Run Binary With Specific QT Version - Cannot mix incompatible Qt library

I'm trying to replicate an application that we currently have running on a physical Ubuntu server using an Ubuntu machine in Virtual Box. It is a QT application but on the server we are running it using pm2 from NPM. After installing QT, and installing drivers needed for the application i've tried to run it but keep coming across this error:

Cannot mix incompatible Qt library (version 0x50701) with this library (version 0x50905)

I've inherited the code from someone else and don't want to change the project to QT5.9.5, so i'm trying to run with 5.7.1, I've followed instructions on other questions in order to change the QT version to 5.7.1 but still get the same error when running it.

I followed the instructions here: https://unix.stackexchange.com/questions/116254/how-do-i-change-which-version-of-qt-is-used-for-qmake

When checking the QT version using "qmake -v" in the console I get the following output:

QMake version 3.0 Using Qt version 5.7.1 in /home/sam/Qt5.7.1/5.7/gcc_64/lib

So although it looks to me like i'm using the desired version of Qt (5.7.1), i'm still getting the incompatible library issue, i'm very new to all of this so apologies if this is a stupid question. If anyone could tell me what to do in order to use the compatible library that'd be great, thanks.

Upvotes: 2

Views: 1944

Answers (1)

Mr. Developerdude
Mr. Developerdude

Reputation: 9678

I will try to explain this in steps!

  1. Each complete set of Qt libraries is called a Qt "distribution". You can get Qt distributions from a variety of sources:

    • Installed from the package manager of your OS (.deb/.rpm).
    • From a downloaded zip file on http://qt.io
    • As a cloned repo from git
    • etc..
  2. Some of the available Qt distributions will come pre-built, and some will need to be built from sources. In either case they will all have a qmake program that is specific to that particular Qt distribution. This program is responsible for building programs so that they link to the particular Qt distribution that the qmake is part of. qmake is also used when building with QtCreator.

  3. If you have a binary built with one qmake and you try to run it on another computer, it might find the wrong Qt libraries during dynamic linking and spit out errors of "incompatible version of Qt".

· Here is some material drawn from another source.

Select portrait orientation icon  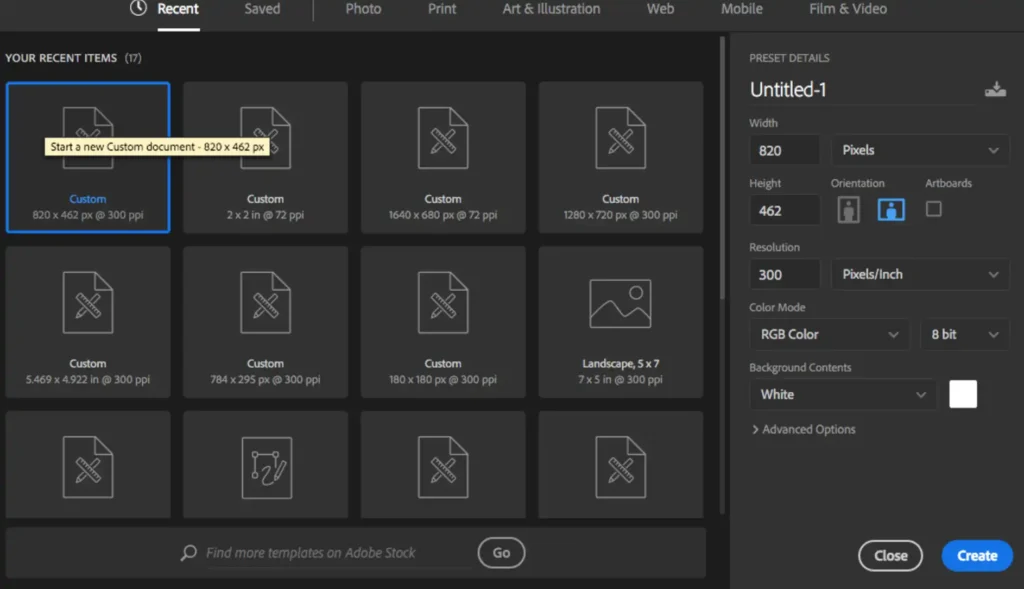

There are many solutions to this problem;

  1. Collect all the Qt libraries (Mine are in /home/myusername/Qt/5.version/gcc_64/lib/*.so) in the same folder as your program executable. This will make sure they are prefered to any other version of Qt that may be in your dynamic linker's path.
  2. Uninstall the OS supplied Qt version(s). This may not be advisable especially if other programs use them.
  3. Rebuilt your program from source using the correct qmake.